╭─ Working data

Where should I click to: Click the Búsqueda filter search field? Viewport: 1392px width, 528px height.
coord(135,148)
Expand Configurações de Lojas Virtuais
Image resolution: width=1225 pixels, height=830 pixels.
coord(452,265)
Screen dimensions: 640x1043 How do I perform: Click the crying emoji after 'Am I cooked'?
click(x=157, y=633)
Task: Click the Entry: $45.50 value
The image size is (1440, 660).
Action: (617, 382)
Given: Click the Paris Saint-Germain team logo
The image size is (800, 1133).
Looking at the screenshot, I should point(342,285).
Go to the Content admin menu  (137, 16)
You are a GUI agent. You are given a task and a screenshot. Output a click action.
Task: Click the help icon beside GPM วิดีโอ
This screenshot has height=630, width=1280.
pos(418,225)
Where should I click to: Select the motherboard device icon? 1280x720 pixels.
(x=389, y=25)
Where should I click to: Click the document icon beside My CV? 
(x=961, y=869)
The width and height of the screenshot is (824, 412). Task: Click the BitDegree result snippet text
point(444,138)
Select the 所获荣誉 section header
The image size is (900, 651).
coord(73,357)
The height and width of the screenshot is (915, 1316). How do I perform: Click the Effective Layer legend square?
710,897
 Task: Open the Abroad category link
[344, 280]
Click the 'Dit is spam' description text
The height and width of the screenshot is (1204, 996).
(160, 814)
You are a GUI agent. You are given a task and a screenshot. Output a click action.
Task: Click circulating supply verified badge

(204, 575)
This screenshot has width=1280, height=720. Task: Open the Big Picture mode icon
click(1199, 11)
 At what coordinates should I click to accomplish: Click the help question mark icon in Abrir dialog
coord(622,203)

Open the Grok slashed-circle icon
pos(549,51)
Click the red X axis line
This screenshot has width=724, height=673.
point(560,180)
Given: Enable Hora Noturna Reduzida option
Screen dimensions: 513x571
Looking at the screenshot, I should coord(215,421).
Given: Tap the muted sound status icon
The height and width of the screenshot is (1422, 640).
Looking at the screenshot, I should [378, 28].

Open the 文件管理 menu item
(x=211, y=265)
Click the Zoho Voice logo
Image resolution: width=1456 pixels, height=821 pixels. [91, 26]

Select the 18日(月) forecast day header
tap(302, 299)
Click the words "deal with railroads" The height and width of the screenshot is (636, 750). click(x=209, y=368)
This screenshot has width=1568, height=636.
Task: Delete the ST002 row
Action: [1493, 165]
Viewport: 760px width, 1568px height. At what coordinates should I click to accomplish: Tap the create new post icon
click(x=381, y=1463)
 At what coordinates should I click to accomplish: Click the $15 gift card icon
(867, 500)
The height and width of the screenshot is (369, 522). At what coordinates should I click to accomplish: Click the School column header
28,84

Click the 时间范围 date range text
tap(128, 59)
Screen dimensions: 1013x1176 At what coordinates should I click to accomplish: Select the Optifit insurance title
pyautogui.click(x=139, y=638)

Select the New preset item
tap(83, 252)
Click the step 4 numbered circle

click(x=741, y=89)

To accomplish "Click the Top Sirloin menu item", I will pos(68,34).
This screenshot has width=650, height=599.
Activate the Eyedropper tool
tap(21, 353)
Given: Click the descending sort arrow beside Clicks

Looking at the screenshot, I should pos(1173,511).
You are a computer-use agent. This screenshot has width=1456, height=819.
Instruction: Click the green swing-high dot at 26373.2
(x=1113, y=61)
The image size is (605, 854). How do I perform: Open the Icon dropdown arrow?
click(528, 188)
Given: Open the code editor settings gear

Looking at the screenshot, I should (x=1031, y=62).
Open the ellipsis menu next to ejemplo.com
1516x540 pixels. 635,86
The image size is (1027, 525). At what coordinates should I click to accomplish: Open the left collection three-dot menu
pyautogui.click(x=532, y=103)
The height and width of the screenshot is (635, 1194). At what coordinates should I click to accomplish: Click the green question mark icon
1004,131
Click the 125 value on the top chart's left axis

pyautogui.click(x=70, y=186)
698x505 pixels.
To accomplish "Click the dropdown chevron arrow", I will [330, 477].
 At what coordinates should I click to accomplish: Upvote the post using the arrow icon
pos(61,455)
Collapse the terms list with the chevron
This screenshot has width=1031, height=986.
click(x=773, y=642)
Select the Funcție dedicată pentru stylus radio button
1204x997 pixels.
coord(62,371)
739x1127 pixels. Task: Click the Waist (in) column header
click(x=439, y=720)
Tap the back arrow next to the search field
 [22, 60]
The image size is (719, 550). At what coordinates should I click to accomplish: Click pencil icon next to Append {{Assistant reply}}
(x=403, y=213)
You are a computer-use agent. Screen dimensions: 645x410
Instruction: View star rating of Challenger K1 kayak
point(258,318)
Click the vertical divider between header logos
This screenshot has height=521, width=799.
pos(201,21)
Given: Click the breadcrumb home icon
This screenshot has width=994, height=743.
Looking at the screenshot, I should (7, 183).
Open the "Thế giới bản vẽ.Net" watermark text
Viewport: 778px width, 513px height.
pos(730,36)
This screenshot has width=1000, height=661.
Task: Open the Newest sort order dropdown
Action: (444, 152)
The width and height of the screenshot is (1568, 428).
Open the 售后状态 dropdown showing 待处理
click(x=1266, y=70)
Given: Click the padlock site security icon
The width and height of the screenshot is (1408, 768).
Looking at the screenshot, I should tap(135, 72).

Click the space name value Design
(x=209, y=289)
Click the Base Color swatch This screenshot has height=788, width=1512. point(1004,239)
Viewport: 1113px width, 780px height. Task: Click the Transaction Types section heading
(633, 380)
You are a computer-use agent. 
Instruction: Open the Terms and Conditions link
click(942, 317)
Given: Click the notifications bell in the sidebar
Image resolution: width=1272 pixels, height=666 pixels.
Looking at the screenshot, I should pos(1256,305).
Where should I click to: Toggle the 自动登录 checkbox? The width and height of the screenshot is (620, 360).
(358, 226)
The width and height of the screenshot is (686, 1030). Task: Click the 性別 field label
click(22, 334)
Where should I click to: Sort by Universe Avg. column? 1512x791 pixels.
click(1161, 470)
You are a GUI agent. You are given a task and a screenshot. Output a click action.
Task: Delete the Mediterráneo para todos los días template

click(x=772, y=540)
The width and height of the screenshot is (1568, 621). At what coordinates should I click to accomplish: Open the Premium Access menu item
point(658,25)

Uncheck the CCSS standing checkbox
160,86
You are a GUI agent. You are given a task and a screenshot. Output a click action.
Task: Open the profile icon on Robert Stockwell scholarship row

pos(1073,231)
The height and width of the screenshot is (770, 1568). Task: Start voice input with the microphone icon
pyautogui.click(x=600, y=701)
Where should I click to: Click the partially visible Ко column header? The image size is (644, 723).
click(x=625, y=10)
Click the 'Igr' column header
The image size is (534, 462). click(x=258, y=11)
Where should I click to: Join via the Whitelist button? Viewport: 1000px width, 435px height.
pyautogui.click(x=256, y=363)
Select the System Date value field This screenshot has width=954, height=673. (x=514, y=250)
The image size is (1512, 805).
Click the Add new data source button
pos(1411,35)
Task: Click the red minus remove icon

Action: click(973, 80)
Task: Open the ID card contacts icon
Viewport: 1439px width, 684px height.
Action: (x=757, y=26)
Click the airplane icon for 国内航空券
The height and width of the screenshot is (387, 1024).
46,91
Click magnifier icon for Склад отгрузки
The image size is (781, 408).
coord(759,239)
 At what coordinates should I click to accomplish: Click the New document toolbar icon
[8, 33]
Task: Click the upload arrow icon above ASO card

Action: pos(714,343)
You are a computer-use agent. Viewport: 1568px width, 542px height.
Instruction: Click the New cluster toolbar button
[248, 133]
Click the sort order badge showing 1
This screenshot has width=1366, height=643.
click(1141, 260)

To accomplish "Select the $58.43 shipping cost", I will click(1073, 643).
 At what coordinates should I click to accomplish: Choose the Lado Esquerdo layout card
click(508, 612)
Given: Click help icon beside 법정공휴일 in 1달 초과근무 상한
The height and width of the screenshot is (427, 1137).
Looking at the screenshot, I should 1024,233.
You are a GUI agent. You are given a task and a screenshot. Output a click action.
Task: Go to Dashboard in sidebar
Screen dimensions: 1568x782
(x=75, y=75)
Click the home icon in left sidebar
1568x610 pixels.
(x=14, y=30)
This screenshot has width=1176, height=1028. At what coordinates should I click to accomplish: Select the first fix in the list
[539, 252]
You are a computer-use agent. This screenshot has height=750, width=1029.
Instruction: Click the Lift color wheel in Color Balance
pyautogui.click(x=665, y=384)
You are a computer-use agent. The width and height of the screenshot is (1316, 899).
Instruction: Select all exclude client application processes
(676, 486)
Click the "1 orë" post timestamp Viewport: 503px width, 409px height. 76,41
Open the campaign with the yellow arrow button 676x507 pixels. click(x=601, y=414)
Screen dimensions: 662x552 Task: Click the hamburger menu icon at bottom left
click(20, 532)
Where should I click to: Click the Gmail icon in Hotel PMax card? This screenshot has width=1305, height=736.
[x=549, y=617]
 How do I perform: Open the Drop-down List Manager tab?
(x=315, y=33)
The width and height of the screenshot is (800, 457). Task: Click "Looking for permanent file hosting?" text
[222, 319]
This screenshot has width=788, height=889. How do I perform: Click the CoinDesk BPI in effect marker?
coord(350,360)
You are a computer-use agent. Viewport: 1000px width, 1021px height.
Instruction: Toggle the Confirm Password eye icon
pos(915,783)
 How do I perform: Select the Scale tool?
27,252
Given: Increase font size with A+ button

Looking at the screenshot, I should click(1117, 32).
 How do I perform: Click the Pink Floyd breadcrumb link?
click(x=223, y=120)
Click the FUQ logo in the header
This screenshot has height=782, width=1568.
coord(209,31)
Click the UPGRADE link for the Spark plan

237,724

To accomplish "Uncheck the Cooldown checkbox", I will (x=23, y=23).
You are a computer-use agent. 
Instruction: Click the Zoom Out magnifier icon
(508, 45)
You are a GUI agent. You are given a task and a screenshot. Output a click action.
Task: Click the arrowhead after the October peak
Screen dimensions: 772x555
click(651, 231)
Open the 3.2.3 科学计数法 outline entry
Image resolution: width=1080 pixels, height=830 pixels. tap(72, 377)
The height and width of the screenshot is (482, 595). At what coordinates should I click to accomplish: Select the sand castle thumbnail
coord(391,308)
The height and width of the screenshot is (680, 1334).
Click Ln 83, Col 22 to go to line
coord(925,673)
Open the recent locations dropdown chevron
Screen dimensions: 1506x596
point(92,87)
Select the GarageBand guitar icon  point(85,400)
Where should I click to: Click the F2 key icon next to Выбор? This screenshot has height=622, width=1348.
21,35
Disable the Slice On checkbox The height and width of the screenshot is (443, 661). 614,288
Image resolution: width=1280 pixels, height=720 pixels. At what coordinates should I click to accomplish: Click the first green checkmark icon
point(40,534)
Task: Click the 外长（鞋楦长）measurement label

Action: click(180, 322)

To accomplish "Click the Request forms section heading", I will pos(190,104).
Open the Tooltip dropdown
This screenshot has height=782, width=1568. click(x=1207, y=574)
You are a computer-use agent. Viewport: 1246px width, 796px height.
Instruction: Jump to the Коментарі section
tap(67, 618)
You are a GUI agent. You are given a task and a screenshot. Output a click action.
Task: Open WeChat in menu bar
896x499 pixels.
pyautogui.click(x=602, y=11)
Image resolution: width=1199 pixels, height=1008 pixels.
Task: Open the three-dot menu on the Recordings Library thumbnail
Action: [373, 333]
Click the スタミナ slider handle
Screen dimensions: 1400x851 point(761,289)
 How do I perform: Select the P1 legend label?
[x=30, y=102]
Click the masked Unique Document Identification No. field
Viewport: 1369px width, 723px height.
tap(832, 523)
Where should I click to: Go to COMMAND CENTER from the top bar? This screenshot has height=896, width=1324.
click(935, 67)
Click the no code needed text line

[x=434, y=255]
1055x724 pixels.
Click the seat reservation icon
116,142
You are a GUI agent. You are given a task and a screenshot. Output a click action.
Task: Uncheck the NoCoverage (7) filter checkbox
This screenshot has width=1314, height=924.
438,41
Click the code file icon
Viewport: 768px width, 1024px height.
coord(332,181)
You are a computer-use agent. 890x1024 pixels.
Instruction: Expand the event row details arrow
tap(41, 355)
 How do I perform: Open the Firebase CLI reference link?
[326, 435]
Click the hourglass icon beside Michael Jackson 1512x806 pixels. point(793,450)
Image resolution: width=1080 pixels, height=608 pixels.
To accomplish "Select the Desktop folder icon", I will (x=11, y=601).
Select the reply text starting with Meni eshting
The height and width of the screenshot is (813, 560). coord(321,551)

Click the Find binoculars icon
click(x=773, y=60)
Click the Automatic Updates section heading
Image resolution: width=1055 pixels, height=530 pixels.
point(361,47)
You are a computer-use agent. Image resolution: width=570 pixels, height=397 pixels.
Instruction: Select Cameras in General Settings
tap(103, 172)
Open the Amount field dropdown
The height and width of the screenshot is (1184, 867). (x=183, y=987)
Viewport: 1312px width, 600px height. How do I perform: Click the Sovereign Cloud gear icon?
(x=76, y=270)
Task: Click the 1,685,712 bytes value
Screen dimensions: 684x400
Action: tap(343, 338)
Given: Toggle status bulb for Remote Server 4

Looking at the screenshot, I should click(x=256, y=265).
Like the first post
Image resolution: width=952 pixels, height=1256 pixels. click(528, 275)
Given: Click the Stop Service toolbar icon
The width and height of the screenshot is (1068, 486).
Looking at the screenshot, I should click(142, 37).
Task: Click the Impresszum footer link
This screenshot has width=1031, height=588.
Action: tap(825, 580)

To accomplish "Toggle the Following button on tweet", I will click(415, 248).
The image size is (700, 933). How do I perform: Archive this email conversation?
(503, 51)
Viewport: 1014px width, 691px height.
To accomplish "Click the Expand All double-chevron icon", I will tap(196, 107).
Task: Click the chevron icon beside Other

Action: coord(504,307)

╰─

### Assignment:
Return each line among the entries that holds the word "sidebar".

### Written response:
Given: Click the notifications bell in the sidebar
Task: Go to Dashboard in sidebar
Click the home icon in left sidebar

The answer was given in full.